**Problem details**
Could you reproduce the data below, swapping each "red pin" for "crimson pin" and keeping everything else unchanged? Leave the picture out.

**Input material**

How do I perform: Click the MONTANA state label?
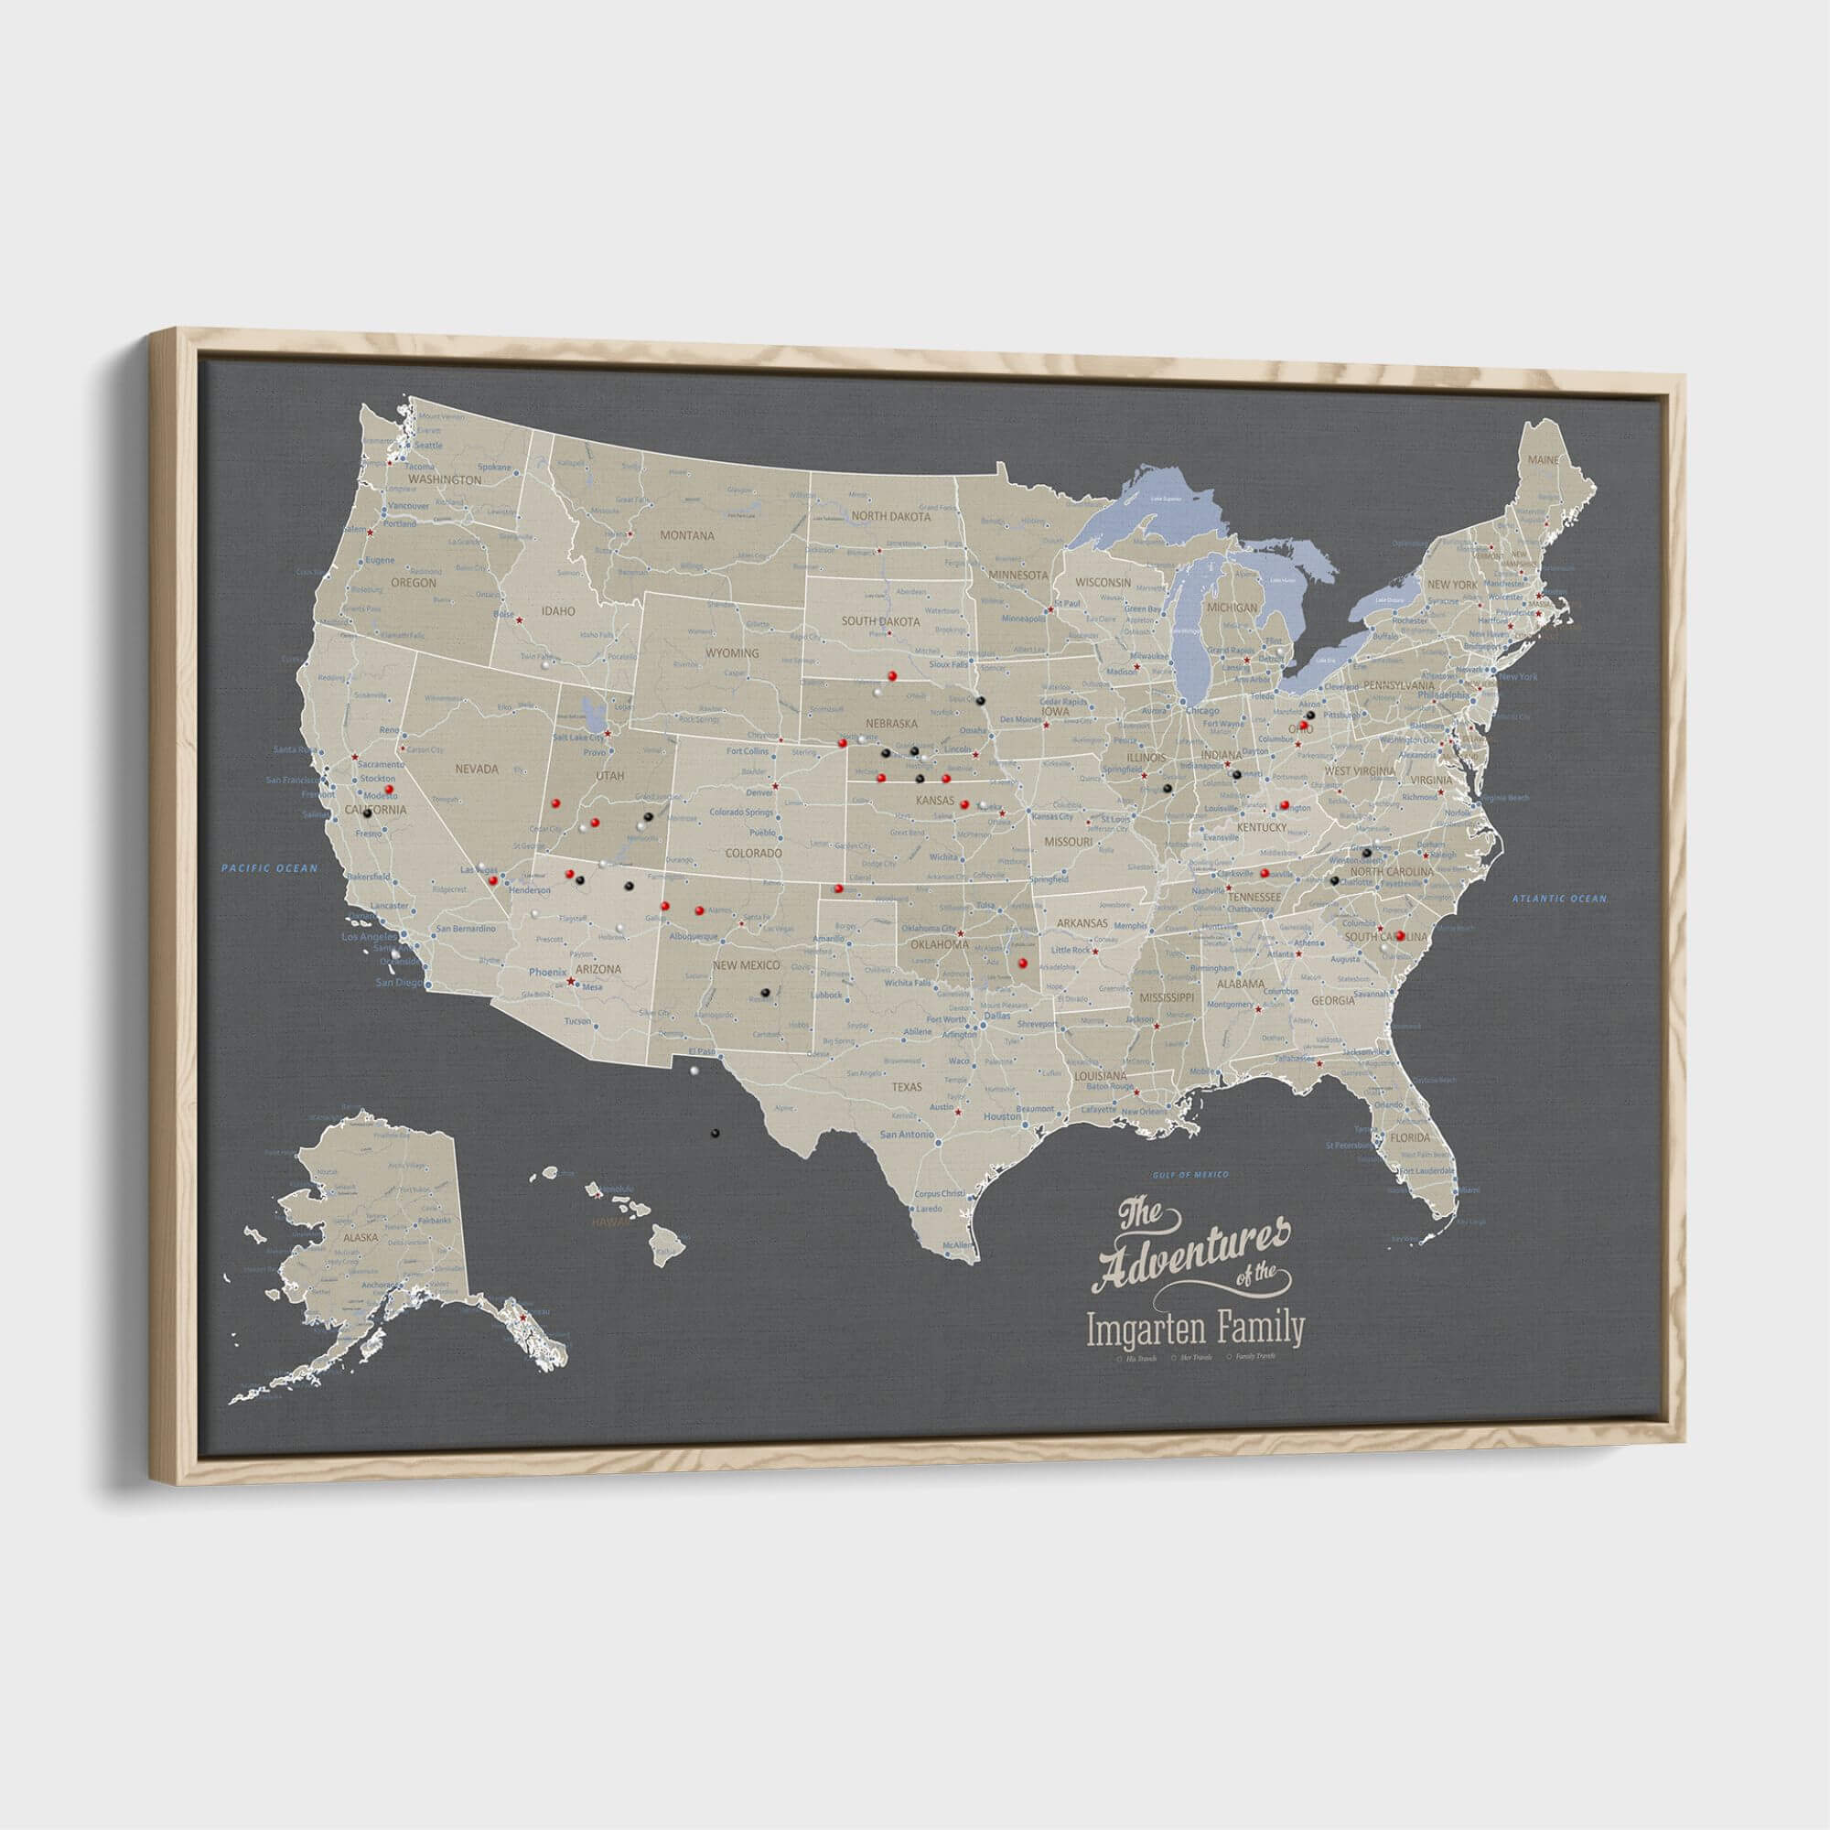[x=687, y=535]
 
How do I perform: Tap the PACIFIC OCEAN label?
[x=270, y=867]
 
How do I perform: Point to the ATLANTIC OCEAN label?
[x=1559, y=899]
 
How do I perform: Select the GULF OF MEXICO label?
[x=1190, y=1176]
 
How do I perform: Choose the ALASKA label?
[x=360, y=1237]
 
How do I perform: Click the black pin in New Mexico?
[x=764, y=993]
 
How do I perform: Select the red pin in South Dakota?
[x=892, y=675]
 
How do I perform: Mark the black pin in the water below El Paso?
[x=716, y=1132]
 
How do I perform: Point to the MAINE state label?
[x=1542, y=460]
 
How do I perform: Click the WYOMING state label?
[x=731, y=653]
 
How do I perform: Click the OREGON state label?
[x=413, y=584]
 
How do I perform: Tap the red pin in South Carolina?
[x=1400, y=936]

**Result**
How do I perform: Click the MONTANA state label?
[x=687, y=535]
 
How do I perform: Tap the PACIFIC OCEAN label?
[x=270, y=867]
 
How do I perform: Point to the ATLANTIC OCEAN label?
[x=1559, y=899]
 
How do I perform: Select the GULF OF MEXICO label?
[x=1190, y=1176]
 
How do I perform: Choose the ALASKA label?
[x=360, y=1237]
 
How do I perform: Click the black pin in New Mexico?
[x=764, y=993]
 
How do I perform: Select the crimson pin in South Dakota?
[x=892, y=675]
 
How do I perform: Mark the black pin in the water below El Paso?
[x=716, y=1132]
 
How do I perform: Point to the MAINE state label?
[x=1542, y=460]
 
How do I perform: Click the WYOMING state label?
[x=731, y=653]
 
How do I perform: Click the OREGON state label?
[x=413, y=584]
 
How do I perform: Tap the crimson pin in South Carolina?
[x=1400, y=936]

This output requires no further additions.